How are plant patents enforced? By fear of prosecution of garden growers and farmers alike, establishment of uniformed plant police, legalized inspection of growing fields using any Consumma patented gene-splicing seeds. The new war is plant police hunting down seed pirates.
A side benefit for Consumma is to settle court action by awarding the transfer of land ownership to the corporation in lieu of money. This increases Consumma's land total to expand experiments and production of more GMOs.
Consumma sets the traps in Crescentville. A resident plants a patented sunflower and, Lundsted says, "Come fall, those beauties are as good as giant billboards for our company! And I'll wager your next paycheck we catch those Old McDonalds swapping seeds from those very plants next spring."
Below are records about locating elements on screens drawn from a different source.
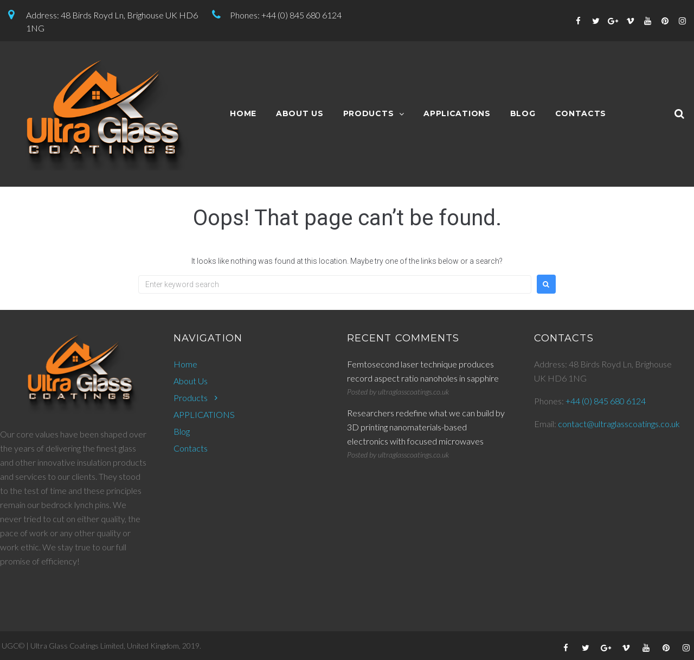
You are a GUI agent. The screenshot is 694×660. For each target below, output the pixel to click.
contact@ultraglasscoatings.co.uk (619, 423)
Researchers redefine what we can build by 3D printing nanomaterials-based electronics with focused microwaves (426, 427)
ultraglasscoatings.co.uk (413, 391)
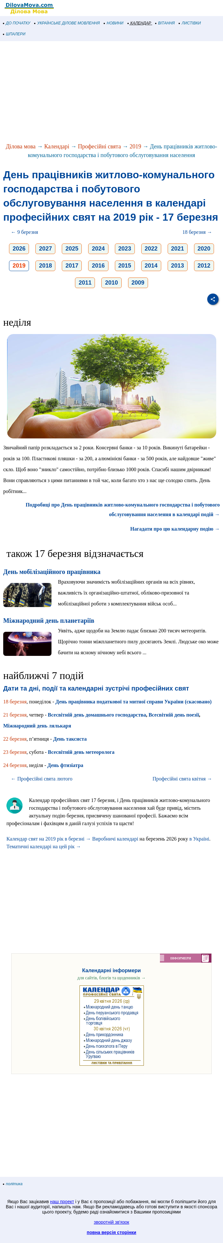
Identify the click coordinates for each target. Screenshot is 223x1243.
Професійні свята (99, 146)
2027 (45, 248)
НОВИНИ (114, 23)
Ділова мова (21, 146)
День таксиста (70, 739)
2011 (85, 282)
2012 (204, 265)
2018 (45, 265)
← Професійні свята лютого (41, 778)
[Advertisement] (111, 92)
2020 (204, 248)
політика (12, 1184)
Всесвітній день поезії (174, 715)
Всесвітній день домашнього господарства (97, 715)
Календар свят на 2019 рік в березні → (48, 839)
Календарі (57, 146)
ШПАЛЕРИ (14, 34)
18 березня (15, 701)
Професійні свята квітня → (182, 778)
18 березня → (197, 232)
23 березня (15, 752)
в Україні (199, 839)
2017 (71, 265)
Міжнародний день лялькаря (37, 725)
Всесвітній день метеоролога (81, 752)
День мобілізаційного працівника (51, 571)
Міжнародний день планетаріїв (48, 620)
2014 (151, 265)
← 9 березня (24, 232)
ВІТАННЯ (165, 23)
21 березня (15, 715)
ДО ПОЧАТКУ (16, 23)
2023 (124, 248)
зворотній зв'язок (111, 1222)
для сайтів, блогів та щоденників (111, 977)
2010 (111, 282)
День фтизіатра (65, 765)
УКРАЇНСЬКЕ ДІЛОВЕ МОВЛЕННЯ (67, 23)
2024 (98, 248)
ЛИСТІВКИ (190, 23)
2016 (98, 265)
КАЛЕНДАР (139, 23)
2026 (19, 248)
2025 (71, 248)
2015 (124, 265)
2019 (135, 146)
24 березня (15, 765)
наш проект (62, 1201)
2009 (138, 282)
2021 (177, 248)
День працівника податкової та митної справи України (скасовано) (133, 701)
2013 (177, 265)
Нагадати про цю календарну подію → (175, 529)
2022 (151, 248)
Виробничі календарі (115, 839)
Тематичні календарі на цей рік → (43, 846)
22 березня (15, 739)
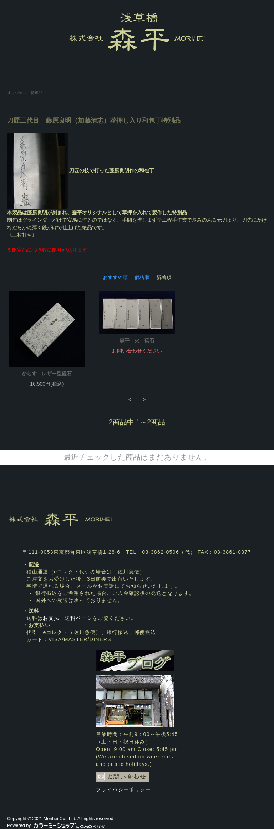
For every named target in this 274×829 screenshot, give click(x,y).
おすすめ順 (115, 277)
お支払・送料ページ (67, 618)
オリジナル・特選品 (24, 93)
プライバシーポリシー (123, 789)
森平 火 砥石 (137, 340)
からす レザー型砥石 (47, 373)
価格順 (142, 277)
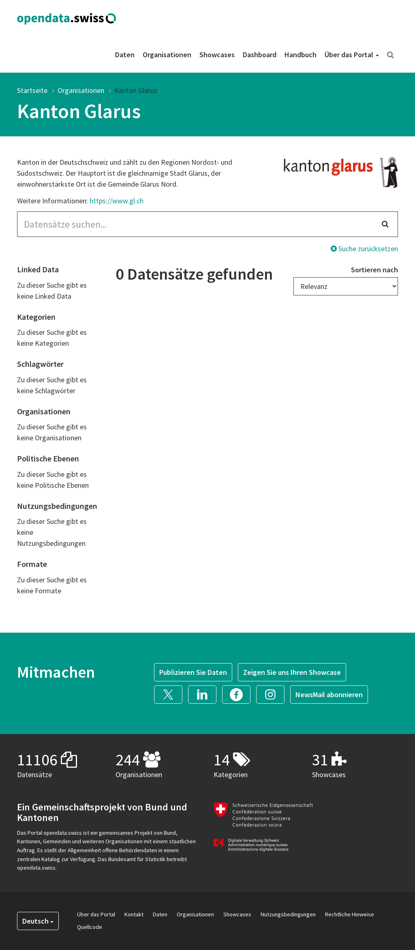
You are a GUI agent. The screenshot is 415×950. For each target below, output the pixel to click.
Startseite (32, 90)
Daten (125, 54)
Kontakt (133, 914)
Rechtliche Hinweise (349, 914)
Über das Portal (352, 54)
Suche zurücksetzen (364, 248)
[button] (171, 693)
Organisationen (167, 54)
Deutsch (37, 921)
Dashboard (259, 54)
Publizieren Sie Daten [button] (193, 672)
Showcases (217, 54)
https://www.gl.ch (116, 200)
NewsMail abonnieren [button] (329, 694)
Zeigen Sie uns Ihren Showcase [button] (292, 672)
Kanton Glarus (135, 90)
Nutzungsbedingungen (288, 914)
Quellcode (89, 927)
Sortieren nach (374, 269)
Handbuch (301, 54)
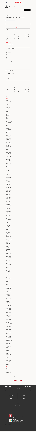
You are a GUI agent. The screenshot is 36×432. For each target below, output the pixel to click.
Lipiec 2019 (8, 142)
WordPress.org (8, 372)
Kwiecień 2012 (8, 264)
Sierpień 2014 (8, 225)
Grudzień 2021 (8, 101)
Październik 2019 (9, 138)
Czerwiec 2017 (8, 177)
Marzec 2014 (8, 232)
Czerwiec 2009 (8, 312)
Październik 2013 (9, 239)
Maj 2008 (7, 330)
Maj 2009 (7, 313)
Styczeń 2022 (8, 100)
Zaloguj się (7, 368)
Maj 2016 (7, 195)
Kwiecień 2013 (8, 247)
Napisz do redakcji (17, 405)
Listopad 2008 (8, 322)
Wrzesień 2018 (8, 156)
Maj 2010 (7, 297)
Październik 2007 (9, 340)
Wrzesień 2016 (8, 190)
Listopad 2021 (8, 103)
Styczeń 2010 (8, 302)
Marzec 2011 (8, 283)
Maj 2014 (7, 229)
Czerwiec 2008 (8, 329)
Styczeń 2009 (8, 319)
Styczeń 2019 (8, 150)
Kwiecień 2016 (8, 197)
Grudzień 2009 (8, 304)
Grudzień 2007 (8, 337)
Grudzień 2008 (8, 320)
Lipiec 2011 (7, 277)
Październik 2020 (9, 121)
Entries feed (8, 369)
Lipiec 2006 (8, 361)
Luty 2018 (7, 166)
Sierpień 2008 (8, 326)
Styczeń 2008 (8, 336)
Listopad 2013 (8, 238)
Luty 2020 (7, 132)
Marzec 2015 (8, 215)
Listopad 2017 (8, 170)
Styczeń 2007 (8, 353)
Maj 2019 (7, 145)
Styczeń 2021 (8, 117)
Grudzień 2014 (8, 219)
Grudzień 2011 (8, 270)
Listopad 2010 (8, 288)
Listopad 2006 (8, 356)
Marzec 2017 (8, 181)
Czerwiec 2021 (8, 110)
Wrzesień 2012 (8, 257)
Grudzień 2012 (8, 253)
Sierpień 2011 (8, 276)
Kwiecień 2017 (8, 180)
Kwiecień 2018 (8, 163)
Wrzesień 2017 (8, 173)
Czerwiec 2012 (8, 261)
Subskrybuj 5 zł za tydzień (17, 380)
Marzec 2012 (8, 266)
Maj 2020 (7, 128)
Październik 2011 (8, 273)
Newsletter (18, 388)
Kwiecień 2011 (8, 281)
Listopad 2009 (8, 305)
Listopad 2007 (8, 339)
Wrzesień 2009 (8, 308)
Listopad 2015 (8, 204)
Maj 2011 (7, 280)
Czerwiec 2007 (8, 346)
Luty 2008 (7, 335)
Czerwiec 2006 (8, 363)
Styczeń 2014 (8, 235)
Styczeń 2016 (8, 201)
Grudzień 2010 (8, 287)
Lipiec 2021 (8, 108)
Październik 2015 (8, 205)
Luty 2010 (7, 301)
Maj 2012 (7, 263)
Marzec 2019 (8, 148)
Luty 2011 (7, 284)
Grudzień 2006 (8, 354)
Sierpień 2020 (8, 124)
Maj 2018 (7, 162)
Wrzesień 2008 (8, 325)
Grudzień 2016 (8, 186)
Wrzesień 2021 (8, 105)
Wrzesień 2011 (8, 274)
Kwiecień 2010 (8, 298)
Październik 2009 (9, 306)
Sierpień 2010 (8, 292)
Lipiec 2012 (8, 260)
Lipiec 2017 (8, 176)
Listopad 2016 (8, 187)
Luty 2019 (7, 149)
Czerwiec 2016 (8, 194)
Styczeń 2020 (8, 134)
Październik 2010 (9, 290)
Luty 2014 (7, 233)
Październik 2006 (9, 357)
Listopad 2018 (8, 153)
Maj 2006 (7, 364)
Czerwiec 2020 (8, 127)
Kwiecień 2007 (8, 349)
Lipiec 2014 (8, 226)
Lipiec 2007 (8, 344)
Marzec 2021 (8, 114)
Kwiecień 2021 (8, 112)
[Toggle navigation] (6, 2)
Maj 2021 (7, 111)
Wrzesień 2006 (8, 358)
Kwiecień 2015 (8, 214)
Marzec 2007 (8, 350)
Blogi (24, 398)
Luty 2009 (7, 318)
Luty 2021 (7, 115)
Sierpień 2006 (8, 360)
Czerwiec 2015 (8, 211)
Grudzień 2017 (8, 169)
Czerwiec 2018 (8, 160)
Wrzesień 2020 (8, 122)
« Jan (6, 39)
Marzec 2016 (8, 198)
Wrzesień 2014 (8, 224)
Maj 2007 (7, 347)
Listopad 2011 (8, 271)
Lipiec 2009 (8, 311)
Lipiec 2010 (8, 294)
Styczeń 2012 (8, 268)
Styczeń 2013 (8, 252)
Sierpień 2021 (8, 107)
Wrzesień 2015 (8, 207)
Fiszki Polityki (15, 419)
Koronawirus (11, 395)
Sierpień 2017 (8, 174)
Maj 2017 (7, 179)
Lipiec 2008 (8, 328)
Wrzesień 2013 (8, 240)
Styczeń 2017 (8, 184)
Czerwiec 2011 (8, 278)
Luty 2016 (7, 200)
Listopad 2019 (8, 136)
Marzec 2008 (8, 333)
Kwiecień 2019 (8, 146)
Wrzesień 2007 (8, 342)
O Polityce (17, 408)
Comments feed (8, 371)
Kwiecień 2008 (8, 332)
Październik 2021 (8, 104)
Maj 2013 (7, 246)
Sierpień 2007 (8, 343)
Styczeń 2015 (8, 218)
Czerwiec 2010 (8, 295)
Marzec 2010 (8, 299)
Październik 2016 (9, 188)
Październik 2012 (8, 256)
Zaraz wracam (13, 67)
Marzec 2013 (8, 249)
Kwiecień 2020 (8, 129)
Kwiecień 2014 (8, 231)
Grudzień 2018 (8, 152)
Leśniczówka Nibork (8, 427)
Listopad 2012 (8, 254)
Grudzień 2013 (8, 236)
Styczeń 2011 (8, 285)
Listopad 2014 (8, 221)
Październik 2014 (8, 222)
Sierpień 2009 (8, 309)
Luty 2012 (7, 267)
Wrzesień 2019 (8, 139)
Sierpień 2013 (8, 242)
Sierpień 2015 (8, 208)
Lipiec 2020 (8, 125)
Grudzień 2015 (8, 202)
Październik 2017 (8, 172)
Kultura (24, 395)
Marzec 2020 (8, 131)
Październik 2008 (9, 323)
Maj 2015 (7, 212)
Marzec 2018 (8, 164)
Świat (11, 398)
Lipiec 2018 (8, 159)
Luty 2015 (7, 216)
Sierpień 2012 (8, 259)
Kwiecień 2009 (8, 315)
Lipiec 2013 (8, 243)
Above the ground of these spidery tactics, life in Crescentville has its appeal. Children grow up learning that the essence of tomorrow lies in seeds of all sorts. They and their adults spend time hunting fiddlehead ferns, having home schooled friends, abiding by "a farmer's promise" and playing seed-saving games. Then a 3rd-grader named Tiana and her brothers get washed away on a raft down Blue Ribbon Brook. They end up on the fenced-in edge of an isolated experimental Consumma pharm for genetically modified pharmaceutical crops. Tiana ends up sick and is rushed to the local hospital where she falls into a long-term coma.
All wrath breaks forth as one discovery after another brings Consumma into the headline spotlight. Seven top secret "pharms were soon common knowledge, four on farms taken in settlement for patent infringement lawsuits, the other three on land leased from desperate farmers on the brink of bankruptcy," Sable writes.
A town meeting is called to vote on an ordinance "to prevent genetically modified organisms from being raised within the borders of our town."
Sable has used a deft hand in avoiding a full-blown polemic against biotech. Instead, she takes readers on an absorbing tour of what could very well be a real-life future of agriculture under the cloak of shadowy techniques of corporate and government collusion. In effect, her Consumma warning of planting patented seeds is a warning to real-life seed keepers. Just who owns Earth and its gifts?
Sable has Tiana's mother Fay give Consumma back a New England warning: "No more open air planting of GMOs (genetically modified organisms) in our state. Let them confine their genetic experiments to sealed-off greenhouses."